Asher confuses the uniformitarian imperative in historical scientific explanations (the need to cite a presently known or adequate cause) with a demand for citing a material cause, or mechanism. The theory of intelligent design does cite a cause, and indeed one known to produce the effects in question, but it does not necessarily cite a mechanistic or materialistic cause. Proponents of intelligent design may conceive of intelligence as a strictly materialistic phenomenon, something reducible to the neurochemistry of a brain, but they may also conceive of it as part of a mental reality that is irreducible to brain chemistry or any other physical process. They may also understand and define intelligence by reference to their own introspective experience of rational consciousness and take no particular position on the mind-brain question.
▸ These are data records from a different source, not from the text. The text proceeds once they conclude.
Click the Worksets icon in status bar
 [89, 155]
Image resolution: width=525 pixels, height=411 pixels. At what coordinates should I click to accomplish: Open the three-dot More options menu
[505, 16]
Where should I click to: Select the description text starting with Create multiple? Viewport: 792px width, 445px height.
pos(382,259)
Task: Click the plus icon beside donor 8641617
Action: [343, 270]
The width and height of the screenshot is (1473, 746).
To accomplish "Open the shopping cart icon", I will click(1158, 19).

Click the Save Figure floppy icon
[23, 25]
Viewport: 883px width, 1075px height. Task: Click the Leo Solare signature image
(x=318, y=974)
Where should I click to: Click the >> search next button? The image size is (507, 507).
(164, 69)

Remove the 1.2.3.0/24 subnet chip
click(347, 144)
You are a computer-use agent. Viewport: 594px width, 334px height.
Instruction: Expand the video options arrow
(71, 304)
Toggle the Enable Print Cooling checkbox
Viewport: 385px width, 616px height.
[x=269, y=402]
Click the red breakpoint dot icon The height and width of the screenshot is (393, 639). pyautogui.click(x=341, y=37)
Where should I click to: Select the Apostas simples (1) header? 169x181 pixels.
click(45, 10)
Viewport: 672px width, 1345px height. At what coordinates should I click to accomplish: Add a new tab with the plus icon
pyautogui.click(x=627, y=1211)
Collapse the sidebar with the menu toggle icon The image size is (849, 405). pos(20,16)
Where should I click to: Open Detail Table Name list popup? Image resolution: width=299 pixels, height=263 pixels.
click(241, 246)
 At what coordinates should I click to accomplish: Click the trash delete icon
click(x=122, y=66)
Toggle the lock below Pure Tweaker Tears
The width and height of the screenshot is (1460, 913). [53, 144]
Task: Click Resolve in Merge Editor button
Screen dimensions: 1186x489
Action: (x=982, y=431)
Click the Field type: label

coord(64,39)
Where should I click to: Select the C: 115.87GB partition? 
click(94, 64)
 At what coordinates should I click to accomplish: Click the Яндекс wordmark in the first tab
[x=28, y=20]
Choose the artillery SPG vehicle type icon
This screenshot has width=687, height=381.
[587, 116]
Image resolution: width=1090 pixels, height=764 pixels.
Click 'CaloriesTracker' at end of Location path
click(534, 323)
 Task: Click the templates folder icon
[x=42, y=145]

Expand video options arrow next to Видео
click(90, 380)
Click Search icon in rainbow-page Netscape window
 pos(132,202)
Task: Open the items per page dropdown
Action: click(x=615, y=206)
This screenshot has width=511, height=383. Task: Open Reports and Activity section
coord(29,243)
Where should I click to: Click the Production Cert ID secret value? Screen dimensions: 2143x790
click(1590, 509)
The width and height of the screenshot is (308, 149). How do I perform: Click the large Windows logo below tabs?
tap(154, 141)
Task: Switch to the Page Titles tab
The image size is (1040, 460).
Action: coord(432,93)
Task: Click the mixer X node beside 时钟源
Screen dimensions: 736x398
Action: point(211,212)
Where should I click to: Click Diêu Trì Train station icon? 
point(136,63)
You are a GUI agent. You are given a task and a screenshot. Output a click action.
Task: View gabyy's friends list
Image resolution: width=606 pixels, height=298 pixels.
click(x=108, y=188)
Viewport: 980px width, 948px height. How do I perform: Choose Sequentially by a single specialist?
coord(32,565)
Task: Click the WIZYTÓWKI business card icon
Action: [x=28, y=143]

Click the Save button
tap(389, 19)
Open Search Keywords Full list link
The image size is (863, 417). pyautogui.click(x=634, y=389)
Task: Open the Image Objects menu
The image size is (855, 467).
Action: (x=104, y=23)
Asher assumes that intelligent design denies a materialistic or “physicalist” account of the mind (as I personally do, in fact) and rejects it as unscientific on that basis. But he offers no noncircular reason for making that judgment. He cannot say that the principle of methodological naturalism requires that all genuinely scientific theories invoke only mechanistic causes, because the principle of methodological naturalism itself needs justification. And asserting that “all genuinely scientific theories must provide mechanisms” is just to restate the principle of methodological naturalism in different words. Indeed, to say that all scientific explanations must provide a mechanism is equivalent to saying that they must cite materialistic causes—precisely what the principle of methodological naturalism asserts. Asher seems to be assuming without justification that all scientifically acceptable causes are mechanistic or materialistic. His argument thus assumes a key point at issue, which is whether there are independent—that is, metaphysically neutral—reasons for requiring historical scientific theories to cite materialistic causes in their explanations as opposed to explanations that invoke possibly immaterial entities such as creative intelligence, mind, mental action, agency, or intelligent design.